━━━━━ Raw records ━━━━━

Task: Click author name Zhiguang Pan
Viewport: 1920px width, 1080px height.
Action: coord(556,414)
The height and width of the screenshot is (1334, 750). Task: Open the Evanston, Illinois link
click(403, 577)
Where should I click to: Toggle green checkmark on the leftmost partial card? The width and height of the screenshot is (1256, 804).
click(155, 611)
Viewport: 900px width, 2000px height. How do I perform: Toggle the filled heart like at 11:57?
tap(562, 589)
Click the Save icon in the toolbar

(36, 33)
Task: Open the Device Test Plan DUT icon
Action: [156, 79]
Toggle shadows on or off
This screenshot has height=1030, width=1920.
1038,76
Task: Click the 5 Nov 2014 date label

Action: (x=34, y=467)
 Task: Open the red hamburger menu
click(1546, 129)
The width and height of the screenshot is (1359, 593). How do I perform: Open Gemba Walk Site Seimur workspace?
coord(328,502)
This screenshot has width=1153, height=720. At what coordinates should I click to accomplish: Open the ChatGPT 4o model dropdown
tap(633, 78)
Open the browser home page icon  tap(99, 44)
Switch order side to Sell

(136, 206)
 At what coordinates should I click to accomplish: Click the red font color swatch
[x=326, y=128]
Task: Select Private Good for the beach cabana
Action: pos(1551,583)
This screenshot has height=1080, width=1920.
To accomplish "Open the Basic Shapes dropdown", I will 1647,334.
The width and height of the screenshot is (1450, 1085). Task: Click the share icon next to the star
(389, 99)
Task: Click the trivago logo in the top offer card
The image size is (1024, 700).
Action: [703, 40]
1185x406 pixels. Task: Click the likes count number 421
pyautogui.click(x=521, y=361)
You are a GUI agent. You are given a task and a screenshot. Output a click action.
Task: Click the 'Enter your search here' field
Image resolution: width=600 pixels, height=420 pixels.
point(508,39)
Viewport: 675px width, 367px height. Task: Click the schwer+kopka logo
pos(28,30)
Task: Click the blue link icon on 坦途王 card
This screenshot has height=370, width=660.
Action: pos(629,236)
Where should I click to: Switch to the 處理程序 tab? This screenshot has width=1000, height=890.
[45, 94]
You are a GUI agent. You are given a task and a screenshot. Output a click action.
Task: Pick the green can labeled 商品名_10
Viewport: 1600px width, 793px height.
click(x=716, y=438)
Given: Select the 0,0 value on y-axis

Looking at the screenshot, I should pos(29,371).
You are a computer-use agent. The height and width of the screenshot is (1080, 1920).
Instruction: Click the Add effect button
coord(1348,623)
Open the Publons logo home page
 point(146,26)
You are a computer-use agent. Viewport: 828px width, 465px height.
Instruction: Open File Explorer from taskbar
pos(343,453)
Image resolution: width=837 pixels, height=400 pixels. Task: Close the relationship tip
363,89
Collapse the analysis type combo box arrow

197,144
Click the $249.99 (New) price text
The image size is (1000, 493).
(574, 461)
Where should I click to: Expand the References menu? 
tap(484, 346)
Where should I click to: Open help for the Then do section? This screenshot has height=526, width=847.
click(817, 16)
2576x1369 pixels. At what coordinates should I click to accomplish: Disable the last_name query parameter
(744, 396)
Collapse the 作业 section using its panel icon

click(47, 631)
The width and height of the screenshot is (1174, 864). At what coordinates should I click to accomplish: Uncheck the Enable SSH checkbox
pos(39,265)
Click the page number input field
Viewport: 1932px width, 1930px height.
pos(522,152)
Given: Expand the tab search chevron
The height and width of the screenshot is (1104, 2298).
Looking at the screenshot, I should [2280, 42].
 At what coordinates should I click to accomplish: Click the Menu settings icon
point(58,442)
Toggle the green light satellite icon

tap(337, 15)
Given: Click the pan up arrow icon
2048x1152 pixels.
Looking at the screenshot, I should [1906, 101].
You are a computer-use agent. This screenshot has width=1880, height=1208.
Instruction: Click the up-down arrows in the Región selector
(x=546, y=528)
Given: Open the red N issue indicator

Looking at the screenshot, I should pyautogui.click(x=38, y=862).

━━━━━

What to produce:
Rewrite the stretch of items from the line containing "The width and height of the screenshot is (1174, 864)." through the line containing "point(58,442)", replacing "Enable SSH" with "Enable Telnet" and leaving everything else unchanged.

Written solution:
The width and height of the screenshot is (1174, 864). At what coordinates should I click to accomplish: Uncheck the Enable Telnet checkbox
pos(39,265)
Click the page number input field
Viewport: 1932px width, 1930px height.
pos(522,152)
Given: Expand the tab search chevron
The height and width of the screenshot is (1104, 2298).
Looking at the screenshot, I should [2280, 42].
 At what coordinates should I click to accomplish: Click the Menu settings icon
point(58,442)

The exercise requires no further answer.